Although it is clear that the region’s economy has been slowing for some months, the OECD’s scenario, with the German economy growing only 0.7% in 2019 and Italy’s entering a new recession (-0.2% for the year) is, according to experts at Link Securities, “particularly negative and, if it happens, we do not think the variable income market has discounted it”. In the contrary sense, they add, the recent behaviour of the fixed income market and the weakness of the euro seem to reflect “better” this hypothetical scenario of very low growth.
On the other hand, the analysts at Bankia Estudios point out that the OECD’s forecasts for the UK are based on the supposition that it will leave the EU with an agreement and, even in that case, cuts its growth to below 1%, both in 2019 and 2020. If in the end there is a no-deal Brexit, the increase of tariffs between the UK and the EU which would come into effect under WTO norms would cut the UK´s GDP by 2% compared to the central scenario for the next two years.

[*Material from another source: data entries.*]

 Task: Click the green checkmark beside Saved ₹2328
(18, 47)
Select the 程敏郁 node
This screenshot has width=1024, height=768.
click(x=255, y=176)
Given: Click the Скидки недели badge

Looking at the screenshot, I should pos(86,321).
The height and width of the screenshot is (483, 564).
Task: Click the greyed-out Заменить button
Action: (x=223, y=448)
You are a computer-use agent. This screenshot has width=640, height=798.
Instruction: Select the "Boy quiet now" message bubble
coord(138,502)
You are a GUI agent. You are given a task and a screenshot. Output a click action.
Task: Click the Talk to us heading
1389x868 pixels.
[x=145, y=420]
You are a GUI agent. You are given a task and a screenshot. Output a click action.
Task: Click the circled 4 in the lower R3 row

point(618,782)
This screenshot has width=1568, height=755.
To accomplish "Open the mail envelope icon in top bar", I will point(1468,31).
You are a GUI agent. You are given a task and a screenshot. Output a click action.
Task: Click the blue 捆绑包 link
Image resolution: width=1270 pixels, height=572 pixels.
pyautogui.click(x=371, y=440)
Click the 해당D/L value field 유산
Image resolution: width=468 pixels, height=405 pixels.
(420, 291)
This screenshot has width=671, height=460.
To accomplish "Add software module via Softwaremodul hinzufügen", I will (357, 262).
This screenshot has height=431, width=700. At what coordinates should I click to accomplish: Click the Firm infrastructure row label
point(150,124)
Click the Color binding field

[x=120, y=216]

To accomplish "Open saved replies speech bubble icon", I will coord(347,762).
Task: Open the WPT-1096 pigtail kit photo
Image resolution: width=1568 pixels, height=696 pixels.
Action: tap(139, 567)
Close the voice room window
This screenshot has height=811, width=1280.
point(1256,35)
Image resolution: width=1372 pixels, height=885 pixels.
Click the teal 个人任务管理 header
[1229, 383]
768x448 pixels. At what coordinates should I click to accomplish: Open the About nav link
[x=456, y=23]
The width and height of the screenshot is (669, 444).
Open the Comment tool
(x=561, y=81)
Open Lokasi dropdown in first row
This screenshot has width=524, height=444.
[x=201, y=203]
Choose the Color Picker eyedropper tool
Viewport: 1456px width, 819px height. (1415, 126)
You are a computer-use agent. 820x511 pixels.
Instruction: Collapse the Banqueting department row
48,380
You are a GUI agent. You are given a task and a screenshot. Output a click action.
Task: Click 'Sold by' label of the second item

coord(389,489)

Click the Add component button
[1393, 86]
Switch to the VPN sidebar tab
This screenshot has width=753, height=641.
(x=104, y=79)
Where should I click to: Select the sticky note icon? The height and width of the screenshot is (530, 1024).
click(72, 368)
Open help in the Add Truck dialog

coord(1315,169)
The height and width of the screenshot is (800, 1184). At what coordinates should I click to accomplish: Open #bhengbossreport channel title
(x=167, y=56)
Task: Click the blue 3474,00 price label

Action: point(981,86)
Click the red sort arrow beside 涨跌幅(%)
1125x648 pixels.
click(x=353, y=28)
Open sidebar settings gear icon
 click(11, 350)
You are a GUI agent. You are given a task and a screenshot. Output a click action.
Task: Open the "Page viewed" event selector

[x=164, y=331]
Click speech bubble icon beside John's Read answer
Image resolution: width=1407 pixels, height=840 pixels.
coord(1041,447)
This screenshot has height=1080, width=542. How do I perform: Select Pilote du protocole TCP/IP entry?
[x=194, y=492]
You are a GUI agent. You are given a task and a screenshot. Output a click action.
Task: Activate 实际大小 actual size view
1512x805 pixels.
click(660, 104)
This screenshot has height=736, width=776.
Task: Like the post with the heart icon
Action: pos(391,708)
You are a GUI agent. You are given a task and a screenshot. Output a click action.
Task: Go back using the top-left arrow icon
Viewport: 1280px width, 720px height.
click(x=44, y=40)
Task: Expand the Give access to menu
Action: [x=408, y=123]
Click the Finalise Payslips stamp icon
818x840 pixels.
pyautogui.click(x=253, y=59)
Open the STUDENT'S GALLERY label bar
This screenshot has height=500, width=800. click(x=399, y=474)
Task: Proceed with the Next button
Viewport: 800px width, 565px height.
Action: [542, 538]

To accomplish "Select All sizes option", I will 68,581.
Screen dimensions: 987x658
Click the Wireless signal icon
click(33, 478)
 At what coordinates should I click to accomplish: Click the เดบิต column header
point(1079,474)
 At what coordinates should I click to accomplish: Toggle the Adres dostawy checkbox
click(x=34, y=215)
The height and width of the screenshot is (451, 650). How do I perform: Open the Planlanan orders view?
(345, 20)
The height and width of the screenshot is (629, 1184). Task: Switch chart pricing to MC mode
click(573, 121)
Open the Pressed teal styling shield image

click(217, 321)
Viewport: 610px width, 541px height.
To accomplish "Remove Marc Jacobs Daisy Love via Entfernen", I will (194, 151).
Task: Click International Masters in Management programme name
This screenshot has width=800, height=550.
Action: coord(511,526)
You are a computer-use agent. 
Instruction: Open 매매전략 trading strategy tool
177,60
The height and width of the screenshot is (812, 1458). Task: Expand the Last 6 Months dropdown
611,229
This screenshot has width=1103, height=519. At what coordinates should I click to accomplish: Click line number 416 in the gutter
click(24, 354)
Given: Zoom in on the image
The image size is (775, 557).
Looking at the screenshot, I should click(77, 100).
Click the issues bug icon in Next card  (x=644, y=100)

Finally it should be highlighted that the OECD thinks that agreement between China and the EU will not end the problems: “The risks will continue because other restrictive measures could be imposed in highly trade sensitive sectors, like the automotive and car component sectors, as the negotiations between the US and the EU show”. Link Securities understand that the sharp fall of the automotive sector in European stock markets in the last 12 months is not only a consequence of the poor political management of the diesel crisis and of the imposition of new emissions standards on carmakers, but also the potential risks that the US will try to pressure the EU with the imposition of tariffs on the sector to force the region to increase the purchase of US products, especially in the agricultural sector, something on which the EY does not seem disposed event to start negotiating.